Vasculogenic dynamics in 3D engineered tissue constructs.

Implantable 3D engineered vascular tissue constructs can be formed by co-culturing endothelial and fibroblast cells on macroporous scaffolds. Here we show that these constructs can be used for studying the dynamics of neovascular formation in-vitro by a combination of live confocal imaging and an array of image processing and analysis tools, revealing multiple distinct stages of morphogenesis. We show that this process involves both vasculogenic and angiogenic elements, including an initial endothelial multicellular cluster formation followed by rapid extensive sprouting, ultimately resulting in a stable interconnected endothelial network morphology. This vascular morphogenesis is time-correlated with the deposition and formation of an extensive extra-cellular matrix environment. We further show that endothelial network junctions are formed by two separate morphogenic mechanisms of anastomosis and cluster thinning.

Engineering vessel-like networks within multicellular fibrin-based constructs.

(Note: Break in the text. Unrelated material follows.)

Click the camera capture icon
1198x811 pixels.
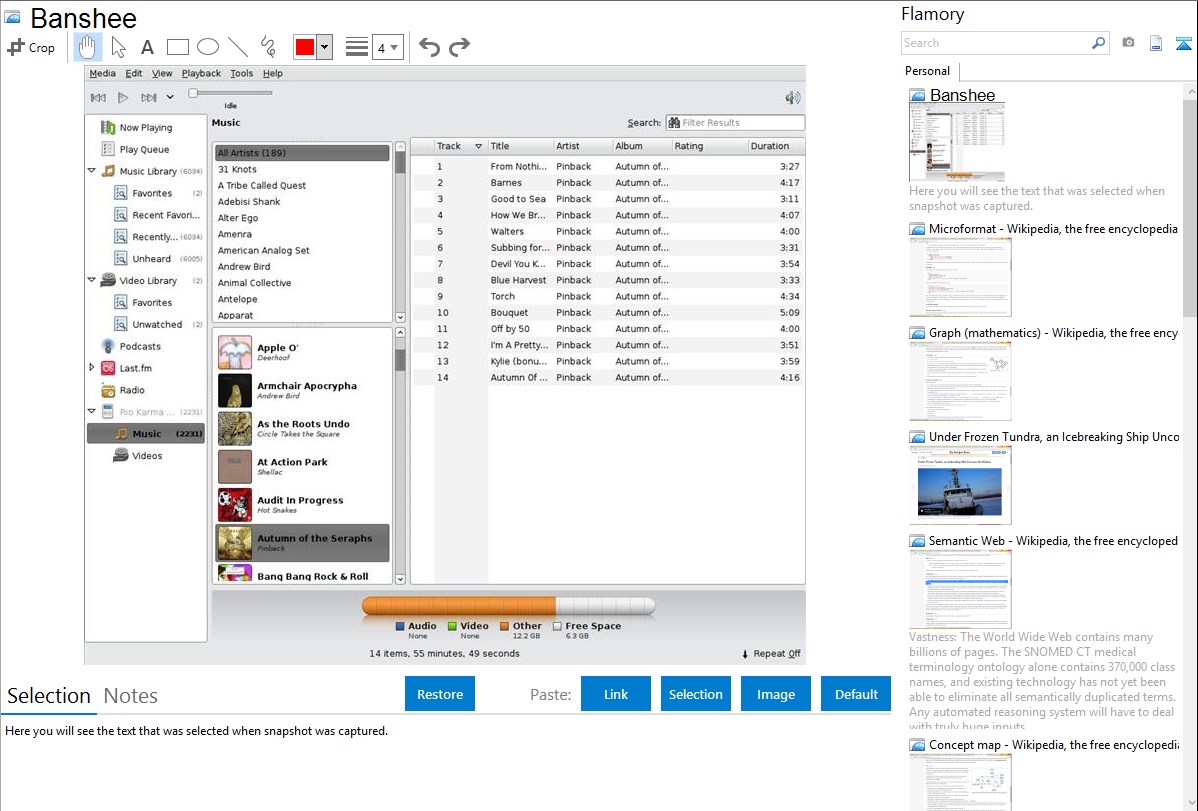[1128, 43]
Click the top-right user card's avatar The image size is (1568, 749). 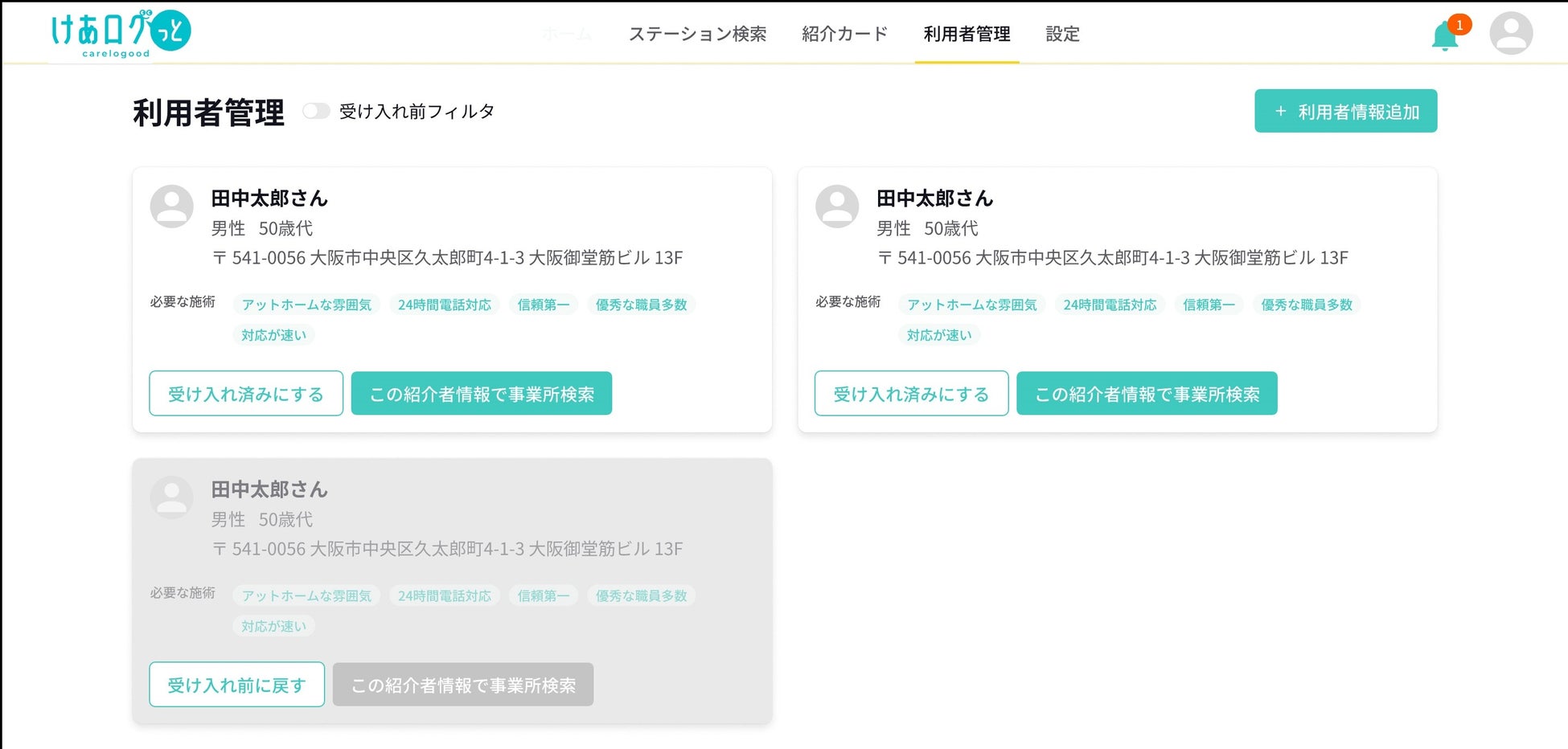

Sufficient vascularization in engineered tissues can be achieved through coordinated application of improved biomaterial systems with proper cell types. In this study, we employed 3D fibrin gels alone or in combination with the synthetic poly(l-lactic acid) (PLLA)/polylactic-glycolic acid (PLGA) sponges to support in-vitro construct vascularization and to enhance neovascularization upon implantation. Two multicellular assays were embedded in these constructs: (a) co-culture of endothelial (EC) and fibroblast cells, and (b) a tri-culture combination of ECs, fibroblasts and tissue specific skeletal myoblast cells. In-vitro vessel network formation was examined under advanced confocal microscopy in various time points from cell seeding. Vessel network maturity levels and morphology were found to be highly regulated by fibrinogen concentrations in-vitro. Combination of PLLA/PLGA sponges with fibrin matrices provided added mechanical strength and featured highly mature vessels-like networks. Implantation studies revealed that the implanted ECs developed into 3D interconnected vessel-like networks in-vivo. The PLLA/PLGA scaffold proved to be a key stimulator of neovascularization and perfusion of implanted grafts. Our findings demonstrate that complex biomaterial platform involving fibrin and PLLA/PLGA synthetic scaffold provide a way to enhancing vascularization in-vitro and in-vivo.